Prima della V3 non era univoco e sostanzialmente erano invalse due pratiche differenti, neanche a farlo apposta quella che usavo io non è quella che ha vinto!

Due dispositivi in serie sono coordinati quando sono stati scelti in modo da assicurare sicurezza e continuità di servizio dell’impianto (art. 570.3.1). Si distinguono quindi i seguenti tipi di coordinamento:

  • selettività;
  • protezione combinata contro i cortocircuiti;
  • protezione di back-up contro i cortocircuiti;
  • protezione da sovraccarico.

Quelli di interesse per rispondere al lettore sono il secondo e il terzo.

La protezione combinata consiste nel coordinamento contro le sovracorrenti, in condizioni di cortocircuito, di due dispositivi di protezione contro le sovracorrenti in serie, che dà luogo a una capacità combinata di corrente di cortocircuito superiore a quella di uno solo. Sottolineo che stiamo parlando di dispositivi di protezione contro le sovracorrenti. L’unica possibilità di verificare che una coppia di dispositivi sia combinata bene, come forse avviene anche per gli umani, è quella di operare sperimentalmente. Cosa che in pratica è possibile solo ai costruttori che ovviamente operano solo su coppie di propri prodotti e compilano le tabelle di protezione combinate contro il cortocircuito. Operativamente allora è possibile installare un dispositivo di protezione contro le sovracorrenti, come ad esempio un magnetotermico, su una sbarra con una corrente di cortocircuito superiore al potere di interruzione delle stesso solo se questo è opportunamente combinato con un altro dispositivo in serie. La verifica va fatta attraverso le citate coppie delle tabelle del costruttore.

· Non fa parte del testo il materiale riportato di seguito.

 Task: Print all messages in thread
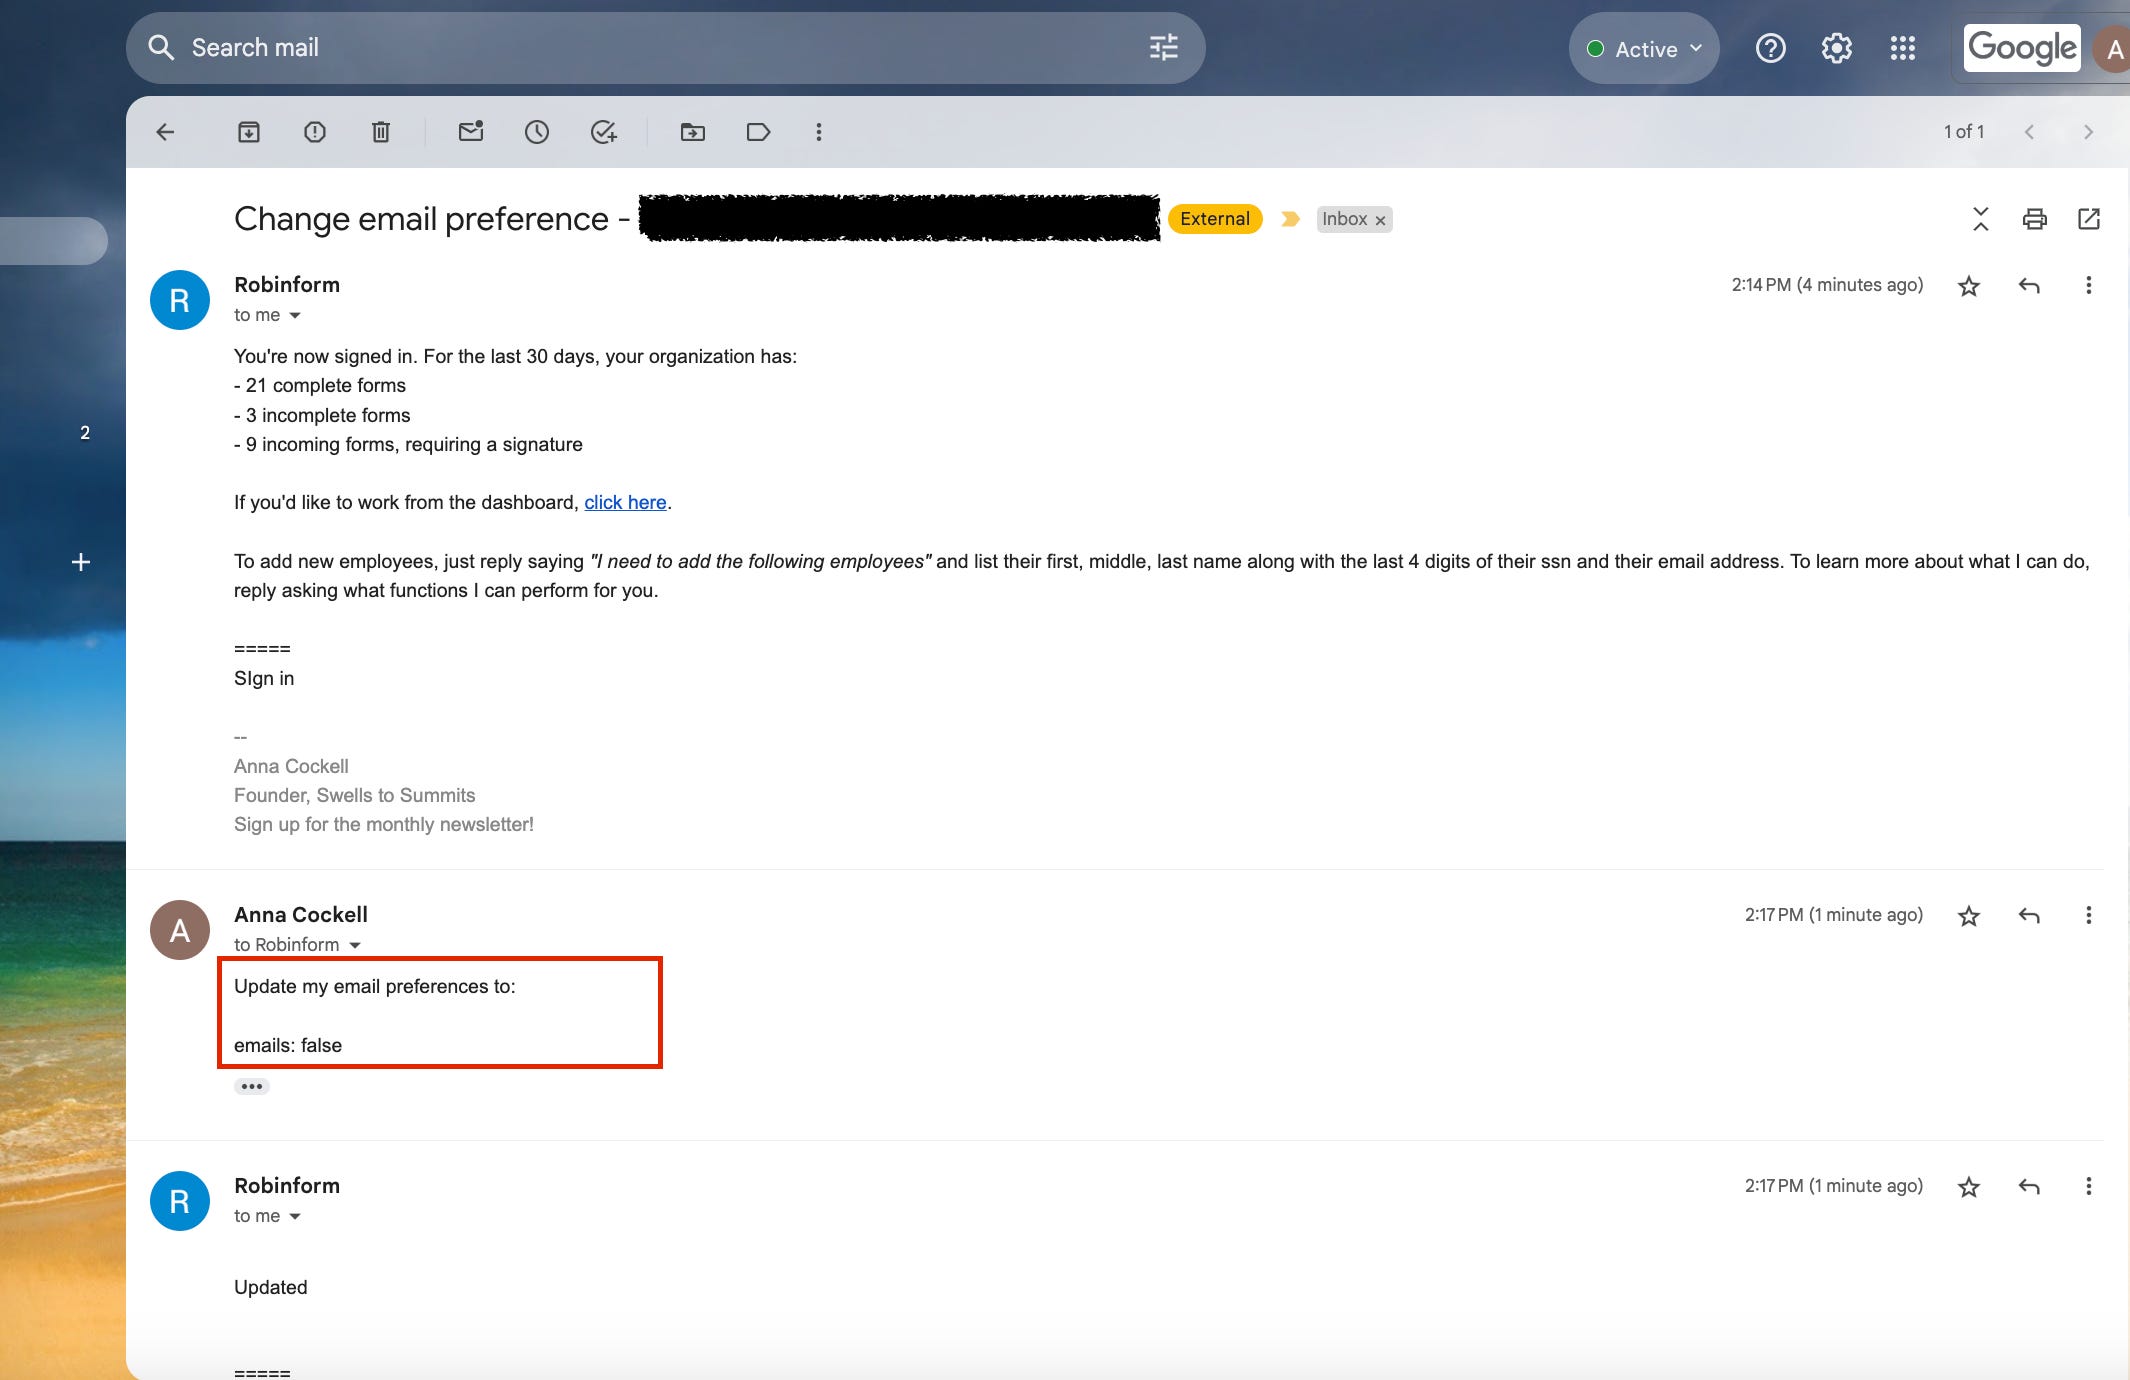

La protezione di back-up contro i cortocircuiti consiste invece nel coordinamento contro le sovracorrenti, in condizioni di cortocircuito, di un dispositivo di protezione contro le sovracorrenti in serie con un altro dispositivo elettrico, generalmente ma non necessariamente sul lato alimentazione, effettua la protezione contro le sovracorrenti e impedisce qualsiasi sollecitazione eccessiva.